### [EXERCISE TEXT]

##############################

Universal to Ubiquitous
If you’d asked me before this week’s SDVoE LIVE! show, I probably could have come up with an approximation of the Wikipedia definition for USB – “Universal Serial Bus (USB) is an industry standard that establishes specifications for cables and connectors and protocols for connection, communication and power supply (interfacing) between computers, peripherals and other computers.” I might have even known the words behind the acronym, but I had no idea how hot a topic this is now in pro AV. Frankly, my primary concern is usually unearthing one of the many adapters and cables laying around my home and office when it comes time to charge a growing number of gadgets.
Watching “So You Think You Know USB? ”, I found out that I really didn’t. Who better than Tavis Sparrow, from Icron Technologies, the leaders in extending and switching solutions for USB, to bring us up to date on the state of the market. In the last decade of pro AV, USB has exploded from a protocol for keyboards and thumb drives to a critical part of AV infrastructure. Cameras, microphones and speakers regularly connect via USB to provide the “bring your own meeting” experience. He talked about whether USB3 is just faster USB2 or something more, what USB-C does and why it matters, and why USB is so hard to extend. We even got some hints about USB4. We saw a snippet of the latest SDVoE Academy course, redundantly with the same name, which also features Tavis “So You Think You Know USB?”

##############################

### [INPUT DATA]
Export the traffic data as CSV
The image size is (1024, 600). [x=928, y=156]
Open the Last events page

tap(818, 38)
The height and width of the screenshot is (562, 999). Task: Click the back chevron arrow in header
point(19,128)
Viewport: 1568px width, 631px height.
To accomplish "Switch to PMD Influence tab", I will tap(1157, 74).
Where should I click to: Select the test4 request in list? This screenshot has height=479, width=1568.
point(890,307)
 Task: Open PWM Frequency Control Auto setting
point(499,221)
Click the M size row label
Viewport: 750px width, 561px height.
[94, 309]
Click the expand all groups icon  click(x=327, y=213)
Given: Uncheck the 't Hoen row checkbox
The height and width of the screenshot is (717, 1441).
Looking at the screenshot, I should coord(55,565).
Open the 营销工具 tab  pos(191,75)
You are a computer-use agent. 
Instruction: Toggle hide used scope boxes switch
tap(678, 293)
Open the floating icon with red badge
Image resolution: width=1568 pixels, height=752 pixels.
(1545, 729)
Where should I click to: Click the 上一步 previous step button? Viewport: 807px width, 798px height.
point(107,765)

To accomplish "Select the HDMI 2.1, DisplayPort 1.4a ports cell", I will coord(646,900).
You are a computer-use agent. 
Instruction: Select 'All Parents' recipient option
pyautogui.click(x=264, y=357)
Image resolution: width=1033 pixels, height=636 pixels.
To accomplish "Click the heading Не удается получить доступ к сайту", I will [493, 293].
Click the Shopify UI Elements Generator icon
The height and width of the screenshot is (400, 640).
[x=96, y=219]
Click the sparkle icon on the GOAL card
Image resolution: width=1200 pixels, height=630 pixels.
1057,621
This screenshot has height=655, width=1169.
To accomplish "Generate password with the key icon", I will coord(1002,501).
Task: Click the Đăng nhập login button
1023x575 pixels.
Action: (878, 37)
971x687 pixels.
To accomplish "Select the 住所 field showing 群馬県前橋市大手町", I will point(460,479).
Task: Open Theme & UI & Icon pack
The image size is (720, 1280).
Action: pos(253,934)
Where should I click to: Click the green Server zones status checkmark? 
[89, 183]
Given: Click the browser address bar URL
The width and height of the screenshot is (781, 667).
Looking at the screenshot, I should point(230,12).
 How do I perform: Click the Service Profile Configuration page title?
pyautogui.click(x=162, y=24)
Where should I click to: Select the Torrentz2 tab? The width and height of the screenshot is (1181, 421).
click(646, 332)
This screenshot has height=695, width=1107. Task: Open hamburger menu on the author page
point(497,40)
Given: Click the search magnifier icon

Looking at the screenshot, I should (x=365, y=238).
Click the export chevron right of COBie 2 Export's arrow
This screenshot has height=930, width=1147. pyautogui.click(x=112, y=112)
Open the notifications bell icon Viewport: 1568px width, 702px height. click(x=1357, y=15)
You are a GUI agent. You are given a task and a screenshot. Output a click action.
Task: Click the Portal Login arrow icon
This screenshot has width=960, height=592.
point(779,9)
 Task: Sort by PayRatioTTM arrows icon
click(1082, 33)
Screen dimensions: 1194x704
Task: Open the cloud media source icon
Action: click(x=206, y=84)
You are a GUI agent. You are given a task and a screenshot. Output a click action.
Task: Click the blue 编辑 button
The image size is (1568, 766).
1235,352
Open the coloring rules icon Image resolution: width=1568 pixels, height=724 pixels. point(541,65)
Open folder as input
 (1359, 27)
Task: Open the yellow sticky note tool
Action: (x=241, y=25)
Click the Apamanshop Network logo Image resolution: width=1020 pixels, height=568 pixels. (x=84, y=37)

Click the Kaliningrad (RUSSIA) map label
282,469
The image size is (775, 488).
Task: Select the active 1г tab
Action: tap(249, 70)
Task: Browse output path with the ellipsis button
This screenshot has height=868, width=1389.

##############################

### [TASKS TO PERFORM]
(A) According to the USB text, why has USB become a critical part of pro AV infrastructure?
(B) In the USB text, which company is Tavis Sparrow from?

### [SOLUTIONS TO THE PROBLEMS]
(A) Cameras, microphones and speakers regularly connect via USB to provide the "bring your own meeting" experience.

(B) Icron Technologies